Sellers will cause the Company to maintain in force all property, casualty,
crime, life, directors, officers and other forms of insurance and bonds which it
presently carries.

         10.3 CONSENTS AND APPROVALS. Sellers will use all reasonable efforts to
obtain all necessary consents and approvals of all persons, firms, entities and
governmental authorities to the consummation of the transactions contemplated by
this Agreement.


                                   ARTICLE XI
                                   ----------

                    ASSIGNMENT, THIRD PARTIES, BINDING EFFECT
                    -----------------------------------------

         The rights under this Agreement are not assignable nor are the duties
delegable by a party without the written consent of the other party first having
been obtained, and any attempted assignment or delegation without such consent
will be null and void, except that Purchaser or Parent may assign any or all
their rights hereunder to its senior lender or lenders as collateral.
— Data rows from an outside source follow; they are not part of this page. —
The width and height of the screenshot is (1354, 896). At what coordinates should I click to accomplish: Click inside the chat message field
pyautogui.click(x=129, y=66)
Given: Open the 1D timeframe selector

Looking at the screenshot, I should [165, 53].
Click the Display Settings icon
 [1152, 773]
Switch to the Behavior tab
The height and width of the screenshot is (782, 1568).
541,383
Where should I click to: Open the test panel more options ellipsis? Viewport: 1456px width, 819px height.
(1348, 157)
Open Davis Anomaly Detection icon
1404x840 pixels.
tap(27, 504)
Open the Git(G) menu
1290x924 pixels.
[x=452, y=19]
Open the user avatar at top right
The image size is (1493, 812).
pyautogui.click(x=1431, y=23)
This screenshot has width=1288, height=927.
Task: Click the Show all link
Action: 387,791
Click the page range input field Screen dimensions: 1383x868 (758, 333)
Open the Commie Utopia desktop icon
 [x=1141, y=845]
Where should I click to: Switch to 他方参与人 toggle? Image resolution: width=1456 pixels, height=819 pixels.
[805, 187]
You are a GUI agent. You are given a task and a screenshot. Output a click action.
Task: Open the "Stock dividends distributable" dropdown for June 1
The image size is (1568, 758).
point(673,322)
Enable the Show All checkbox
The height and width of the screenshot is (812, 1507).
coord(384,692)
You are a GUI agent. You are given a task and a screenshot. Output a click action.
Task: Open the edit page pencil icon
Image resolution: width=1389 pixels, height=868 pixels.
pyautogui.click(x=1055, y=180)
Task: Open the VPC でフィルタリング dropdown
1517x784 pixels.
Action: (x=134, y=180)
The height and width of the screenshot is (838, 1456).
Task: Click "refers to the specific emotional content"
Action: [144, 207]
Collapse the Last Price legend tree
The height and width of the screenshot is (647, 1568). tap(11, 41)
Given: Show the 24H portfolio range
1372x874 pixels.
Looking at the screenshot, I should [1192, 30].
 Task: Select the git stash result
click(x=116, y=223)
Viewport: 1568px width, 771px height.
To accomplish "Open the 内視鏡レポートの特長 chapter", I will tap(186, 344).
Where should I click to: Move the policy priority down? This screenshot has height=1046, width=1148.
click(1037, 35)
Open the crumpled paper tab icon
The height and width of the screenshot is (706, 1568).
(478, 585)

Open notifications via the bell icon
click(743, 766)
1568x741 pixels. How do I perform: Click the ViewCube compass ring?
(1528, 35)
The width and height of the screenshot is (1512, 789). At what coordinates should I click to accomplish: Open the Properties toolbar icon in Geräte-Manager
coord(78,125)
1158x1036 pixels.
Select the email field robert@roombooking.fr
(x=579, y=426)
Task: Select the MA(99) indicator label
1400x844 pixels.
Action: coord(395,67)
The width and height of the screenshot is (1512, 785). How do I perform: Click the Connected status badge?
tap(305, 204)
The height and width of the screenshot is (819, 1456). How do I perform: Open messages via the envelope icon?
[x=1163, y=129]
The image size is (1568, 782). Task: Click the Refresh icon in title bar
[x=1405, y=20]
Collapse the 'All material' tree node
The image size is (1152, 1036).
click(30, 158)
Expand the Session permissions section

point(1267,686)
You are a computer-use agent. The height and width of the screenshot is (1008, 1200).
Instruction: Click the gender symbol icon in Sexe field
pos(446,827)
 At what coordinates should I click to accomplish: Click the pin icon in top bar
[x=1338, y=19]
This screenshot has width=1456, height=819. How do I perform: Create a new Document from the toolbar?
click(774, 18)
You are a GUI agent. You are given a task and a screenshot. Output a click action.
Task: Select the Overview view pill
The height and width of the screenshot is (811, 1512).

Nothing
contained in this Agreement is intended to convey upon any person or entity,
other than the parties hereto and their successors in interest and permitted
assigns, any rights or remedies under or by reason of this Agreement unless
expressly stated. All covenants, agreements, representations and warranties of
the parties contained in this Agreement are binding on and will inure to the
benefit of Purchaser, on the one hand and Sellers, on the other, and their
respective successors and permitted assigns.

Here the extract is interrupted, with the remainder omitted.